La pandemia sta causando difficoltà anche ai viticoltori svizzeri. Associazioni e politici percepiscono ora la possibilità di far passare vecchie richieste di chiusura del mercato. Non lasciare mai che una crisi passi inutilizzata.
Tre membri del Parlamento svizzero, consci di questo adagio, hanno infatti presentato la mozione “Misure urgenti Covid 19 per la viticoltura”. L’idea sarebbe di obbligare gli importatori locali ad includere il vino svizzero nel loro assortimento. Il prossimo lunedì, la commissione economia (WAK) del Consiglio degli Stati tratterà la mozione presentata dai tre consiglieri della Svizzera francese. Il clima politico e’ estremamente favorevole.
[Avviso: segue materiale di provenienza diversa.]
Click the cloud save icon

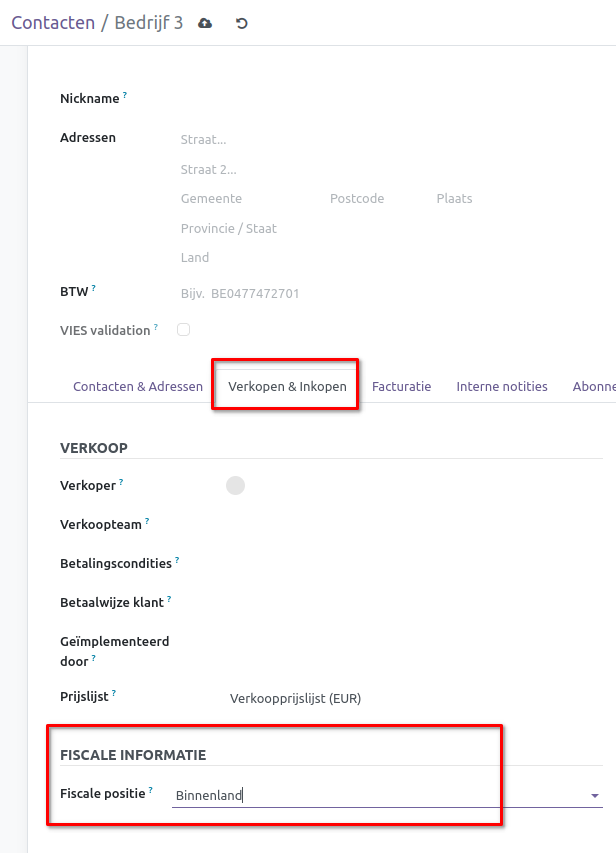click(205, 23)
A causa della pandemia alcuni viticoltori temono per la loro esistenza.
Con la chiusura dell’Horeca, uno dei loro più importanti canali di vendita si è prosciugato. Si stima che lo scorso anno le vendite di vino siano calate fino al 40%. A ciò si aggiunge che le cantine erano già piene fino al soffitto prima della pandemia.
Non si possono biasimare i viticoltori e i loro lobbisti per aver chiesto l’aiuto dello Stato in queste circostanze.
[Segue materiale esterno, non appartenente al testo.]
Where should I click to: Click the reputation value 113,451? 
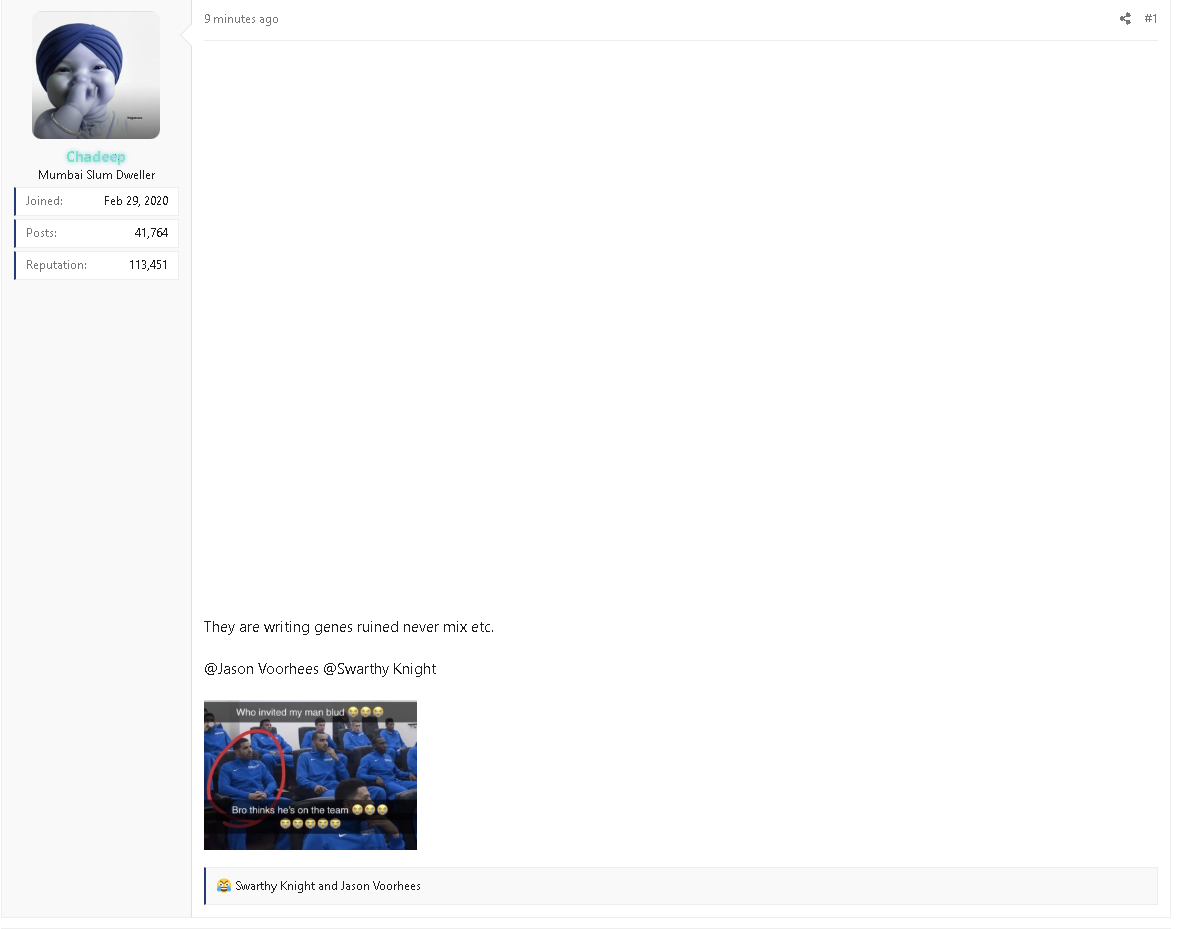[148, 265]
Dal 2001 possono essere importati in Svizzera fino ad un massimo di 170 milioni di litri di vino rosso e bianco con una aliquota di dazio agevolata. Bisogna dire che tale contingente non e’ mai stato finora completamente utilizzato. Proprio questa eccessiva capienza infastidisce i viticoltori della Svizzera francese.
L’iniziativa parlamentare che verrà discussa lunedì mira infatti a dimezzare la quota di importazione di vini stranieri a 85 milioni di litri. Nel 2019, circa 150 milioni di litri sono stati importati entro il contingente tariffario agevolato. Quindi circa 65 milioni di litri potrebbero divenire soggetti a una tariffa più alta.
Inoltre, poiché il vino straniero diventerebbe più costoso, anche le importazioni potrebbero tendere a diminuire.